[[ Provided information, beginning ]]
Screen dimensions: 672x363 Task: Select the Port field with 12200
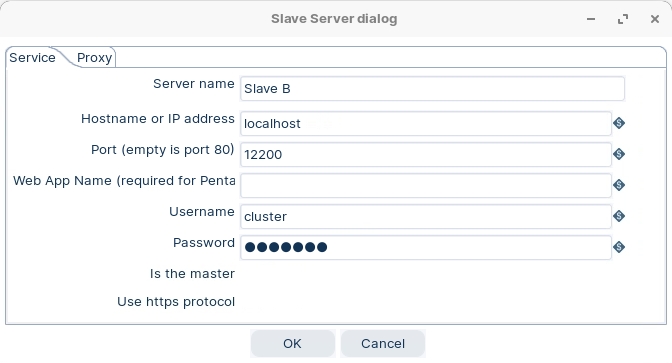426,154
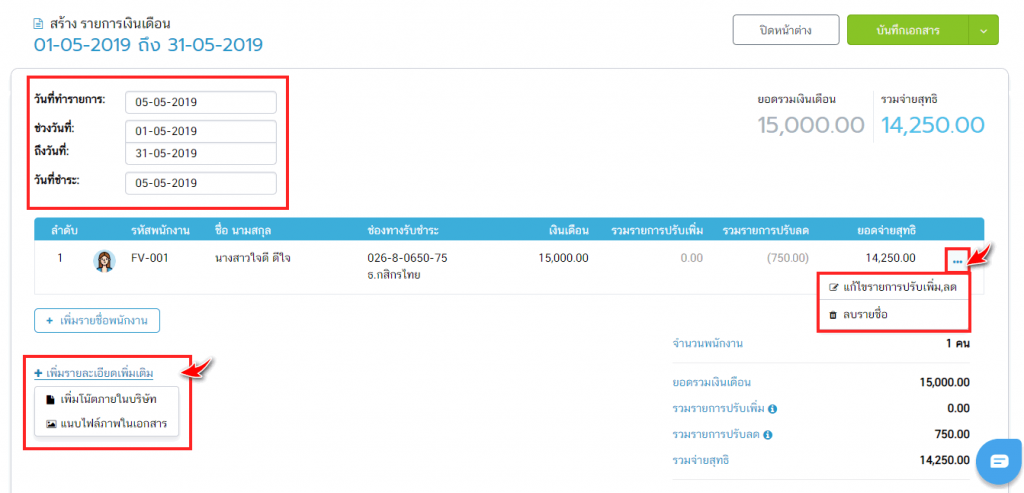Click the ยอดจ่ายสุทธิ column header
1024x493 pixels.
[x=886, y=231]

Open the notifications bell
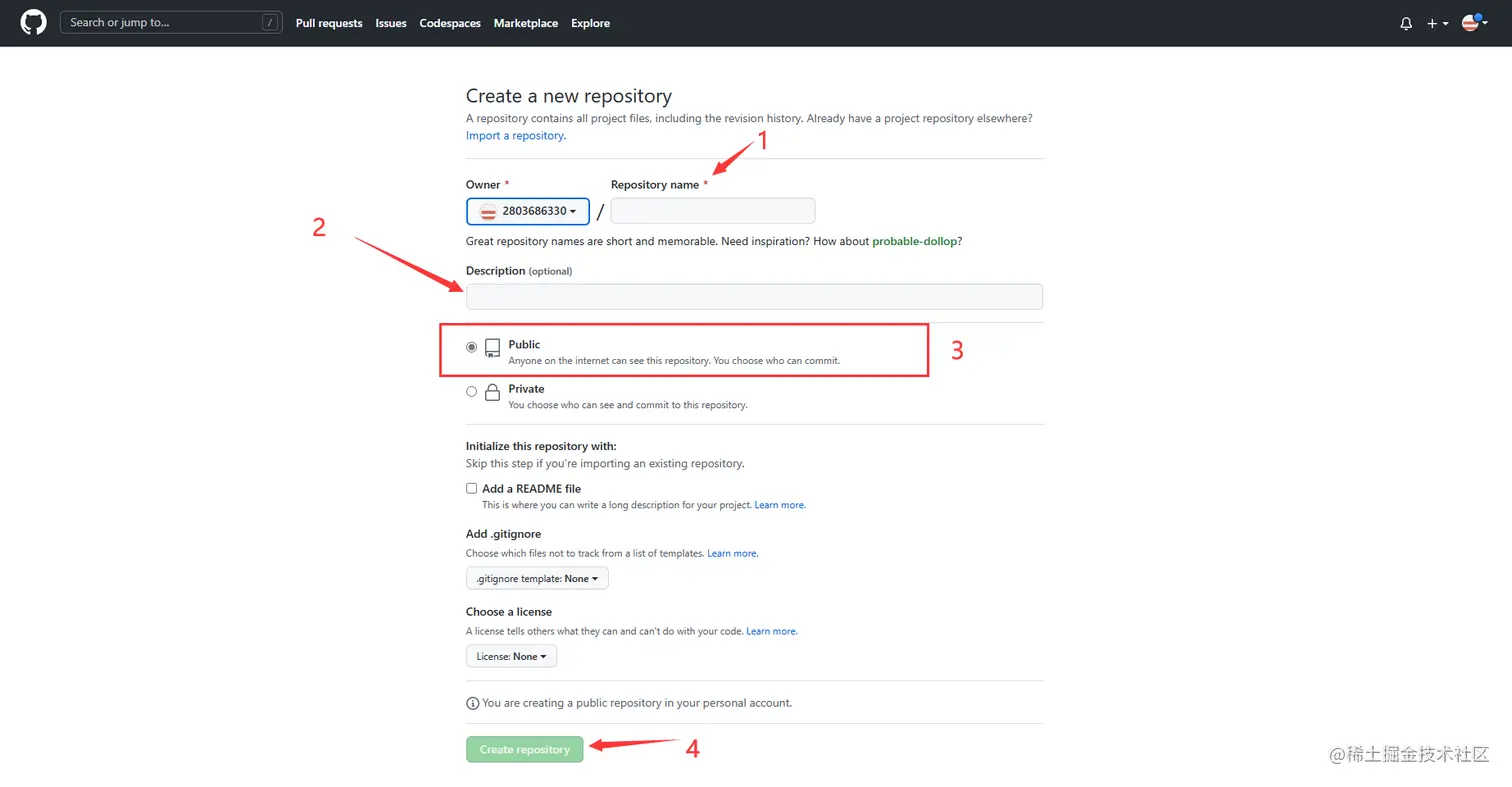click(1406, 23)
[[ Provided information, end ]]
• Problem statement
The answer must be an exact copy of the records above, with the pictures left out.

• Result of this task
Screen dimensions: 672x363 Task: Select the Port field with 12200
426,154
Click the ยอดจ่ายสุทธิ column header
1024x493 pixels.
[x=886, y=231]

Open the notifications bell
click(1406, 23)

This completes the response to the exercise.